-- DATA FOR THIS EXERCISE follows --

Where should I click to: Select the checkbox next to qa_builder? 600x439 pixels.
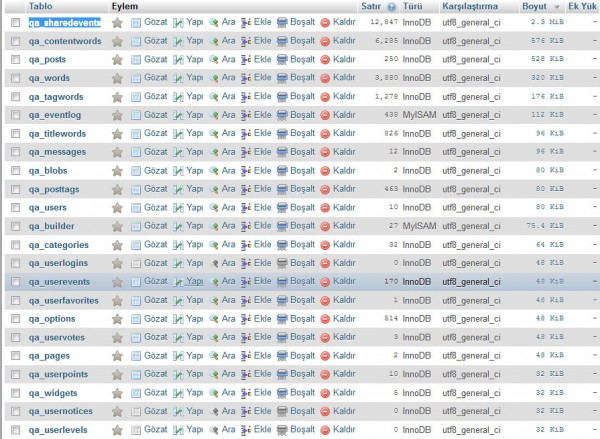[x=15, y=226]
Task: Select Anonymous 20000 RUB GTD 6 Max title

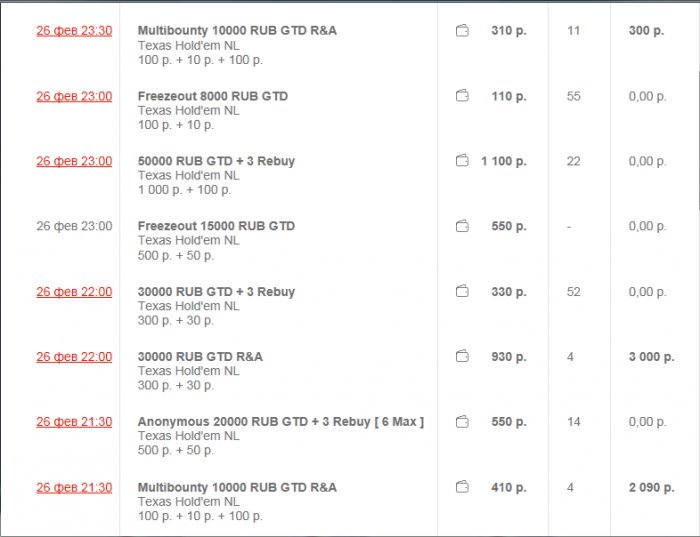Action: tap(280, 422)
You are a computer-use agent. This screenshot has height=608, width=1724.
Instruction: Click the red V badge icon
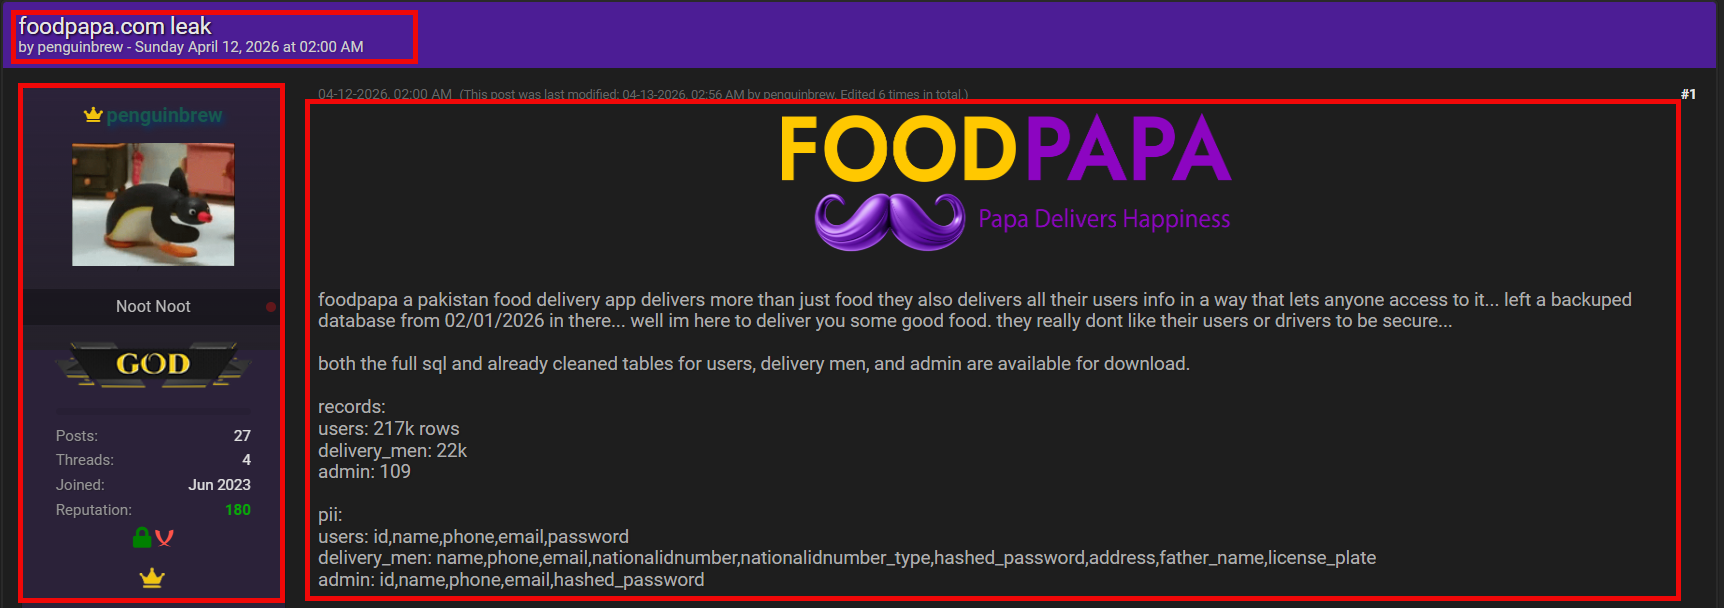[165, 538]
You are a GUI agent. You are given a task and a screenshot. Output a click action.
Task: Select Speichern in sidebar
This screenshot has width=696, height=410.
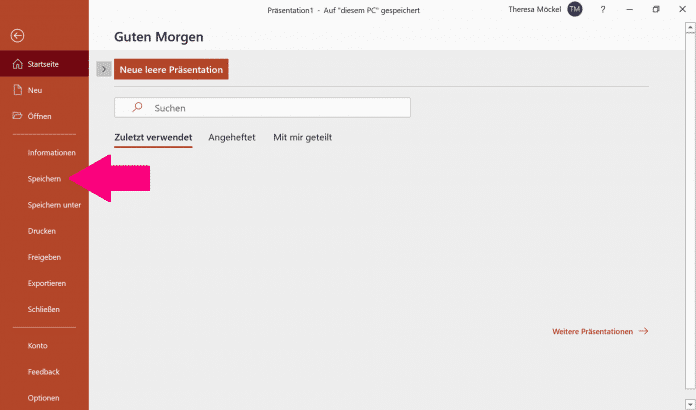(45, 179)
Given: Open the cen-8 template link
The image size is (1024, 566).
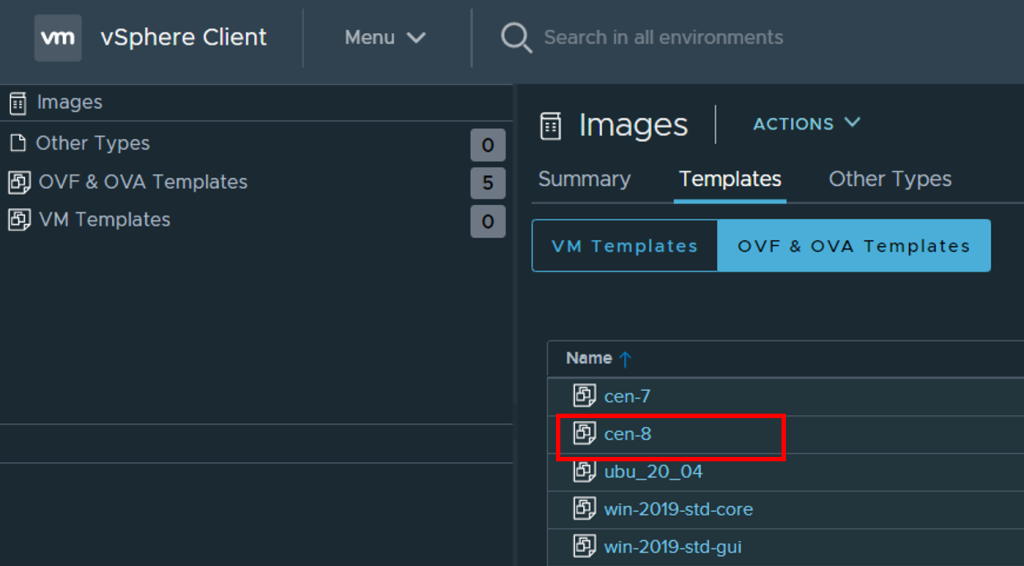Looking at the screenshot, I should click(627, 434).
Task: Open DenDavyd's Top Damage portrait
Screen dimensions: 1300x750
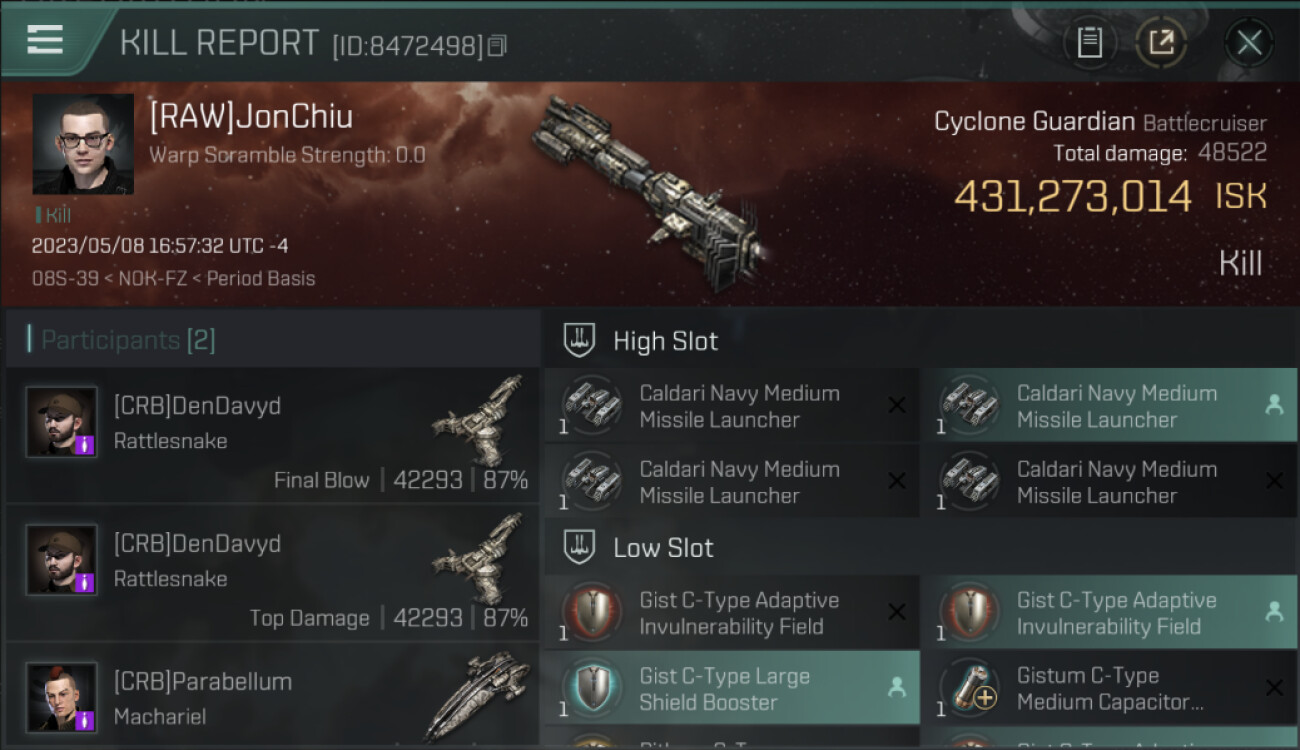Action: click(61, 560)
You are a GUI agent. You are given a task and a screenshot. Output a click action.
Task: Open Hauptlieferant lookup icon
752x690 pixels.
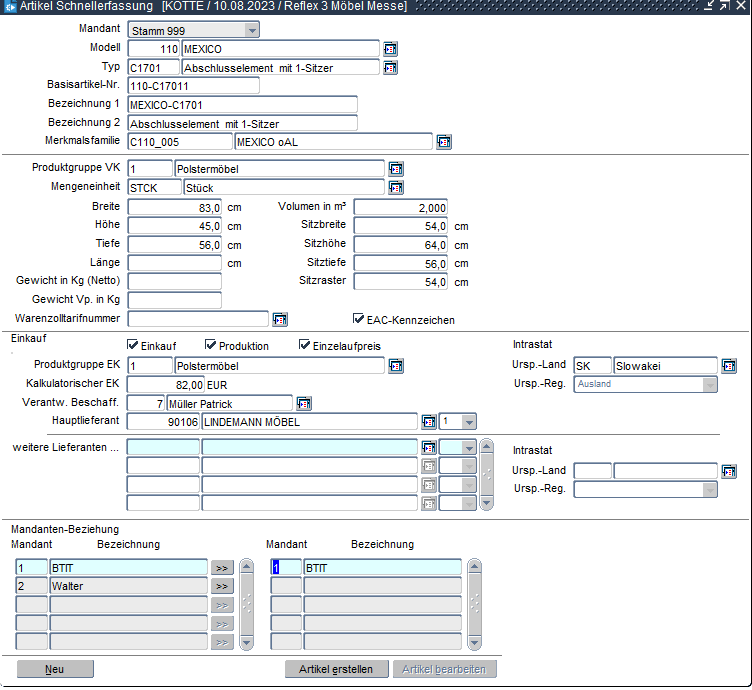pyautogui.click(x=428, y=422)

-- DATA FOR THIS EXERCISE concluded --

● **WORK REQUIRED**
Excluding every picture, set down the listing exactly.

● **RESPONSE**
Where should I click to: Select the checkbox next to qa_builder? 600x439 pixels.
[x=15, y=226]
Task: Select Anonymous 20000 RUB GTD 6 Max title

Action: tap(280, 422)
You are a computer-use agent. This screenshot has height=608, width=1724.
Instruction: Click the red V badge icon
[165, 538]
You are a GUI agent. You are given a task and a screenshot. Output a click action.
Task: Select Speichern in sidebar
This screenshot has width=696, height=410.
(45, 179)
Given: Open the cen-8 template link
The image size is (1024, 566).
Looking at the screenshot, I should click(627, 434).
Task: Open DenDavyd's Top Damage portrait
Screen dimensions: 1300x750
Action: click(61, 560)
You are a GUI agent. You are given a task and a screenshot. Output a click action.
Task: Open Hauptlieferant lookup icon
752x690 pixels.
pyautogui.click(x=428, y=422)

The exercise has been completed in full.